Yair Golan : Seul le Camp démocratique peut guérir les maux d’Israël

Pour le n°3 de la liste de l'union de gauche, le parti peut élargir le centre-gauche, déloger Netanyahu, et "continuer le désengagement" en fixant les frontières d'Israël

Raoul Wootliff est le correspondant parlementaire du Times of Israël

Le major général à la retraite, Yair Golan assistant à une discussion tenue à l'Institut israélien de la démocratie, à Jérusalem, le 7 juillet 2019. (Crédit : Yonatan Sindel/Flash90)
Le major général à la retraite, Yair Golan assistant à une discussion tenue à l'Institut israélien de la démocratie, à Jérusalem, le 7 juillet 2019. (Crédit : Yonatan Sindel/Flash90)

Yair Golan a été exposé pour la première fois sous les feux de la rampe lorsque, en tant que chef d’état-major adjoint de l’armée israélienne, il a provoqué une vague de critiques en disant devant l’assistance, lors de Yom HaShoah, la cérémonie nationale de commémoration de la Shoah de 2016, avoir observé dans l’Israël d’aujourd’hui des tendances qui rappellent celles qui prévalaient en Europe avant la Shoah.
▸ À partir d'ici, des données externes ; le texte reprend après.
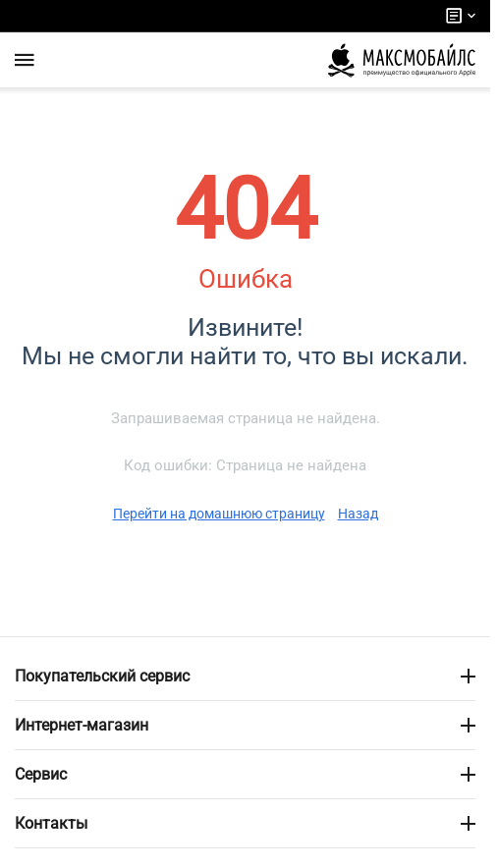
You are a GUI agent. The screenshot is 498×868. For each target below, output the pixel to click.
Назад (358, 514)
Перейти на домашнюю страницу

« S’il y a quelque chose qui me fait peur dans la mémoire de la Shoah, c’est d’identifier les processus horribles qui se sont produits en Europe … il y a 70, 80 et 90 ans et de trouver des preuves de leur existence ici au milieu de nous, aujourd’hui, en 2016 », a déclaré Golan pendant l’événement, dans un discours fort peu commun pour un commandant militaire.

Les propos du général ont immédiatement suscité la censure de tous les partis politiques ; même ceux qui partageaient ses idées ont dit qu’il avait mal choisi ses mots et le moment. Le Premier ministre Benjamin Netanyahu, en tête d’un déferlement de critiques de la droite, a fustigé Golan, qualifiant ses propos d’“outrageants” et disant qu’ils « sont méprisants pour la Shoah ». Au milieu du tollé, Golan a rapidement clarifié ses propos, disant qu’il n’avait pas l’intention de comparer Israël à l’Allemagne nazie.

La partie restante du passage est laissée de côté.